4. Nobody Is Trying To "Catch" You
Have you ever been in a conversation where somebody expressed an opinion about something nobody else had heard of, but they all nodded along in agreement because the speaker seemed really sure of themselves? That's how conversations work. People pay more attention to body language and tone of voice than to what someone's actually saying. If you don't feel qualified to participate in a conversation, just remember that plenty of people who are less qualified than you have convinced people they were experts.

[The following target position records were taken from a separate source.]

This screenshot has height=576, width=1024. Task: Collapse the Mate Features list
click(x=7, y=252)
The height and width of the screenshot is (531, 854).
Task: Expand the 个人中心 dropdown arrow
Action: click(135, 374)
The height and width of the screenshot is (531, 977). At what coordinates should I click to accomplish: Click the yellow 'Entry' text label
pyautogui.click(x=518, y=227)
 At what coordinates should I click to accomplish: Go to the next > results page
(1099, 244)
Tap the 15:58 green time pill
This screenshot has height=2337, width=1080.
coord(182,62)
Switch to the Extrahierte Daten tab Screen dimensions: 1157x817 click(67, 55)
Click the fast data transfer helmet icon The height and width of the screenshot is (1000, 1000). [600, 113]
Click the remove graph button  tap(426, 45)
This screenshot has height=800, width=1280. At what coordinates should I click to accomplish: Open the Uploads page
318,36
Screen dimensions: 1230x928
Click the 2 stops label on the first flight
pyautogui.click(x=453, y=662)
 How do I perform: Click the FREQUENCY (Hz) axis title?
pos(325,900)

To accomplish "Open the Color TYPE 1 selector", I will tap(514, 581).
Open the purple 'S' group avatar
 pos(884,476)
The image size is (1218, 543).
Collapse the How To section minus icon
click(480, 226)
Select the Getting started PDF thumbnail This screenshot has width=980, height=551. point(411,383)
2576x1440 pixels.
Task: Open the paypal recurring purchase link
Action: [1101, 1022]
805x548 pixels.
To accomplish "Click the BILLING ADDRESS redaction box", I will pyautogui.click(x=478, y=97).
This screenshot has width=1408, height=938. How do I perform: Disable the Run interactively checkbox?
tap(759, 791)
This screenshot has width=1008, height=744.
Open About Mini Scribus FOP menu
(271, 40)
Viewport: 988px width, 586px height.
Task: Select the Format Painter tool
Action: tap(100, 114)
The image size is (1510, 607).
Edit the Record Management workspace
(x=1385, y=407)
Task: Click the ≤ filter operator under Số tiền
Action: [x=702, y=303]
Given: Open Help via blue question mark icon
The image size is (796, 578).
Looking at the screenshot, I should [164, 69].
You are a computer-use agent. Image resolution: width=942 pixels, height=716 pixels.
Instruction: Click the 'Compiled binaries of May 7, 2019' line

People don't tend to see through these acts. Politics, business, and other areas focused on public figures thrive off overconfident people with good persuasion skills. It's rare for somebody to be called out even when they're overconfident. As public speaking experts like to say, the audience is rooting for you, not looking to catch you in a lie.
Now, I'm not advocating that you go around making stuff up, but too often, women don't add to conversations because they aren't completely sure of what they're saying. It's OK if you think you read something but can't remember exactly where or have more of a speculation than an assertion. Your perspective is probably as insightful as anyone else in the conversation's.
5. So What If You Don't Deserve What You Have?
Just as a thought experiment, let's imagine a hypothetical scenario in which you do not in fact deserve to be in your PhD program, or your relationship, or to have published your book. Does that mean you shouldn't take full advantage of it? If you found $20 on the ground, would you leave it there just because you didn't work to earn it, or would you go buy yourself something?
Life isn't by nature fair. People get things they don't deserve all the time. In fact, people get really shitty things they don't deserve. It only seems right that we'd occasionally get good things we didn't earn, too. Instead of feeling guilty for gaining acknowledgement or privileges we're afraid we didn't earn, we should feel lucky and use those gifts to our advantage. If that makes you feel guilty, you can remind yourself that you'll experience plenty of disadvantages to make up for it.